Esas No: 2021/2737
Karar No: 2022/2811
Karar Tarihi: 19.04.2022
Danıştay 8. Daire 2021/2737 Esas 2022/2811 Karar Sayılı İlamı
Danıştay 8. Daire Başkanlığı 2021/2737 E. , 2022/2811 K."İçtihat Metni"
T.C.
D A N I Ş T A Y
SEKİZİNCİ DAİRE
Esas No : 2021/2737
Karar No : 2022/2811
TEMYİZ EDEN (DAVACI) : ...
VEKİLİ : Av. ...
KARŞI TARAF (DAVALI) : ... Kurumu Başkanlığı
VEKİLİ : Av. ...
İSTEMİN KONUSU : ... Bölge İdare Mahkemesi ... İdari Dava Dairesinin ... tarih ve E:..., K:... sayılı kararının temyizen incelenerek bozulması istenilmektedir.
YARGILAMA SÜRECİ :
Dava konusu istem: TÜBİTAK Sosyal ve Beşeri Bilimler Araştırma Destek Grubu tarafından desteklenmekte olan 3001 projeleri kapsamındaki 114K92 numaralı proje yürütücüsü olarak görev yapmakta iken, hazırlamış olduğu çalışmada ''... raporunun 28 yerinde alıntı yapılan kaynaktan doğrudan cümle blokları kullanılması ve usulüne uygun bir biçimde alıntı yapılmaması, atıf verilmemesi'' nedeniyle TÜBİTAK Araştırma ve Yayın Etiği Kurulu Yönetmeliği'nin 9.1.c ''aşırma'' olarak tanımlanan etik ihlalin oluştuğuna, aynı Yönetmeliğin 10.2.ç. maddesi uyarınca davacı adına iki yıl süre ile yaptırım uygulanmasına, aynı Yönetmeliğin 10.3. maddesi gereği Kurumca destekleme kararı verilen veya yürütülmekte olan her türlü proje ve etkinlikteki görevin sonlandırılmasına, söz konusu yaptırım süresince Kuruma yapılacak yeni başvuruların kabul edilmemesine, Kurum yayın ve Kurum destekli toplantılarda sunum yapmamasına'' ilişkin olarak tesis olunan Türkiye Bilimsel ve Teknolojik Araştırma Kurumu Başkanlığı'nın ... tarih ve ... sayılı kararının iptali istenilmiştir.

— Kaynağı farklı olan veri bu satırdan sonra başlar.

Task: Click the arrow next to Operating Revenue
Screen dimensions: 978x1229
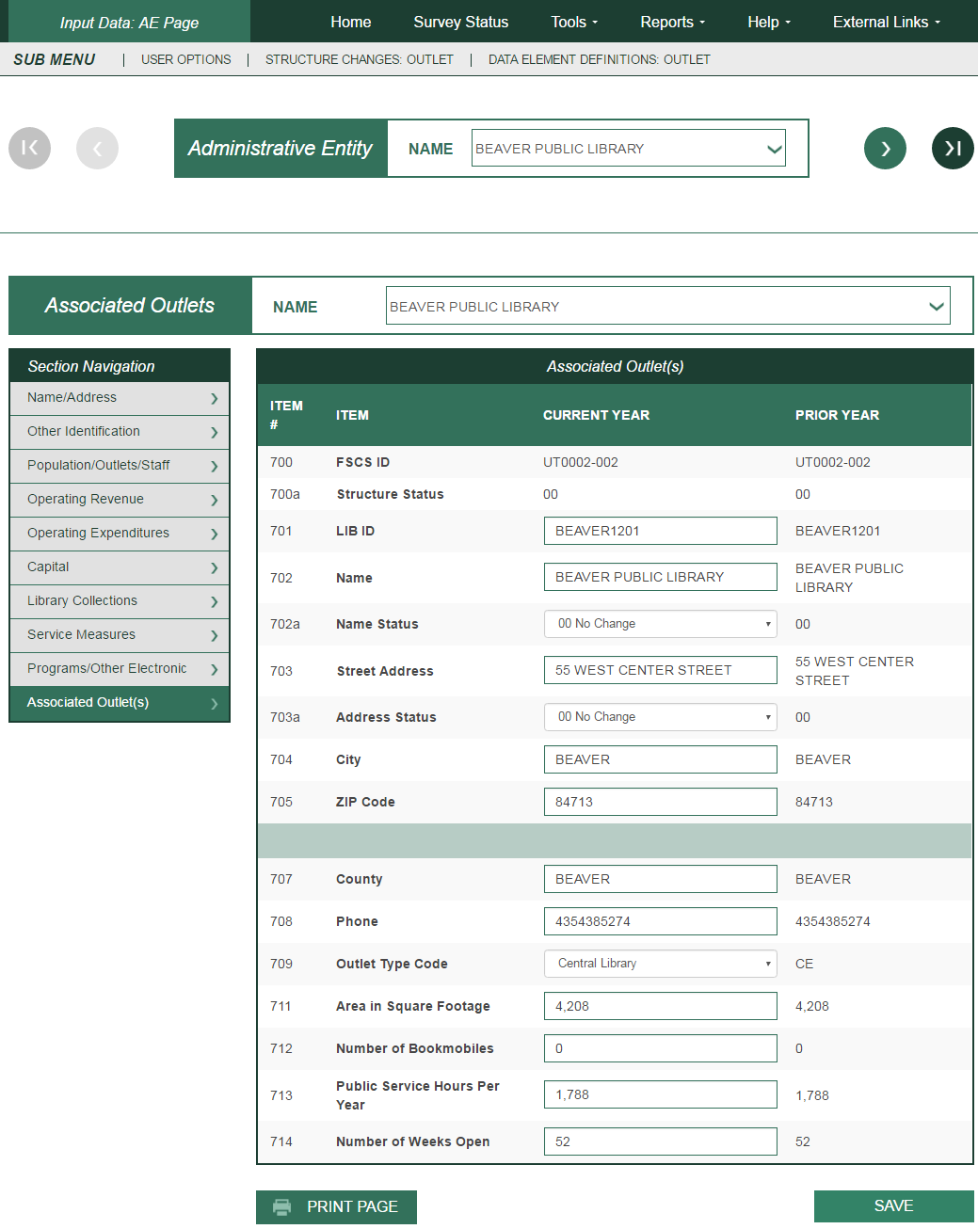Action: [215, 500]
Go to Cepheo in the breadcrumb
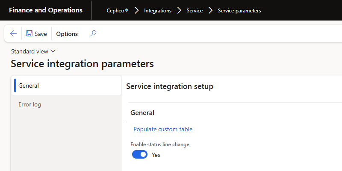The image size is (342, 171). click(117, 10)
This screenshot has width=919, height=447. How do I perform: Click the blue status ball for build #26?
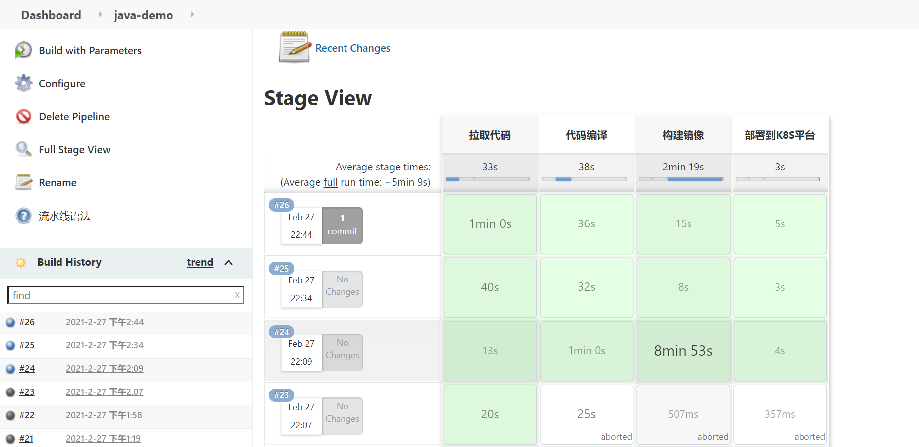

İlk Derece Mahkemesi kararının özeti: ... İdare Mahkemesince verilen ... tarih ve E:..., K:... sayılı kararıyla; Türkiye Bilimsel ve Teknolojik Araştırma Kurumu Başkanlığı'nın ... tarih ve ... sayılı kararına karşı dava açma süresinin 20/04/2018 tarihini izleyen günden itibaren başladığı ve 25/05/2018 tarihli ve 2577 sayılı Kanun'un 11. maddesi kapsamındaki başvuruyla bir defaya mahsus olmak üzere durduğu göz önüne alındığında işleyen 35 günlük sürenin mahsubuyla 23/07/2018 tarihini izleyen günden itibaren yeniden işlemeye başlayan kalan 25 günlük dava açma süresi içerisinde davanın en son, 17/08/2018 Perşembe günü ve bu tarihin de adli tatile denk gelmesi sebebiyle 07/09/2018 günü mesai bitimine kadar açılması gerekmekteyken, bu sürenin geçmesinden sonra 18/09/2018 tarihinde açılan davanın süre aşımı nedeniyle esasının incelenmesine olanak bulunmadığı gerekçesiyle reddine karar verilmiştir.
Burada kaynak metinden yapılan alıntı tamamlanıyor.